Facebook billionaire, Mark Zuckerberg, founder and Chief Executive of Facebook was hauled over hot coals before the US Government to explain Facebook’s (alleged) breach of data privacy.
Zuckerberg was forced to answer questions about the use of personal data and whether Facebook breached its responsibility to keep this data protected. Questions have subsequently been raised about the regulation of the Silicon Valley big players like Facebook. The allegations consist of whether a partner company based in the UK, consulting firm Cambridge Analytica, harvested the data of 87 million Facebook users without a legitimate aim.
Breach in the UK
Cambridge Analytica reluctantly confirmed it used data from various public sources (including Facebook) to build a profile of voters during the 2016 American presidential election, which in turn was used to publish news and articles to influence voters.

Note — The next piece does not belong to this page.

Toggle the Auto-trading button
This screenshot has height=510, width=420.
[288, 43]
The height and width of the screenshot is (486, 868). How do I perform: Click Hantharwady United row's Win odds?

This latest furore surrounding privacy and data protection coincides with the General Data Protection Regulations (GDPR) which come into force on 25 May 2018.
The GDPR will replace the Data Protection Act 1998 and seeks to provide individuals with more control on how their data is being managed and introduces significant fines and penalties for those organisations that breach the regulations.
What has been gleaned from Zuckerberg’s questioning in Washington is the attempt to mitigate what has happened by suggesting that mistakes are inevitable in the running of a business. The Facebook pioneer stated that ‘it is largely impossible to start a company and grow it to a scale without making some mistakes, specifically in relation to privacy’.
Whether this is a reasonable justification for any breach is certainly debatable but the new legislation framework goes some way to setting the scene of what is necessary for compliance in these very circumstances.
Are you GDPR compliant?
In view of the introduction of GDPR, businesses with employees need to have privacy at the forefront of their consideration. It will soon be a requirement for employers to ensure that any data that is held by them is in accordance with the provisions of GDPR.
Out with the old, in with the new
What the GDPR has introduced over and above the old data protection legislation is a principle of accountability. Employers have to evidence their compliance with the principles that protect individuals’ data and will be required to rely on the ‘legitimate reasons’ for processing employees’ personal information.
It is therefore recommended that contracts of employment and staff handbooks are reviewed to ensure that businesses are GDPR compliant.
Our briefing for HR professionals provides practical guidance on what steps you should take to ensure that you are GDPR compliant.
Privacy in a notice to employees
It is also necessary to have a comprehensive privacy notice issued to all employees, workers and consultants. This should set out the way in which the organisation will process any personal information. The privacy notice should be tailored specifically to the business and/or the type of work it carries out and after the employer has undertaken an audit.
During the audit, the employer should identify the following:
- All personal information which the business holds about employees and/or candidates and where it came from
- Ways in the information will be processed
- Identify how long the personal information will be retained for the purpose for which it is collected
- Identify any (third) parties to whom the personal information may be transferred including any international data transfers (relevant for international companies), even for the performance of payroll/benefit obligations
- Identify if there is any automated decision-making within HR processes, for example in recruitment (automated rejection and shortlisting sifting processes/psychometric testing/aptitude testing), and triggers for sickness absence or disciplinary action, attendance bonuses, shift and holiday rostering and employee monitoring
Countdown to GDPR
The clock is ticking in order for businesses to ensure that they are GDPR-ready. The fines that could be levied against organisations for failing to comply with their GDPR requirements have the potential to financially impact organisations. The financial penalties can be significant with up to 20 million Euros or 4% annual global turnover (whichever is higher) being levied.
The Information Commissioners’ Office (ICO) has issued GDPR guidance to assist businesses learn about the changes, as opposed to punishment in the first instance, to ensure that businesses don’t get it wrong. If they do, help is available to remedy any issues.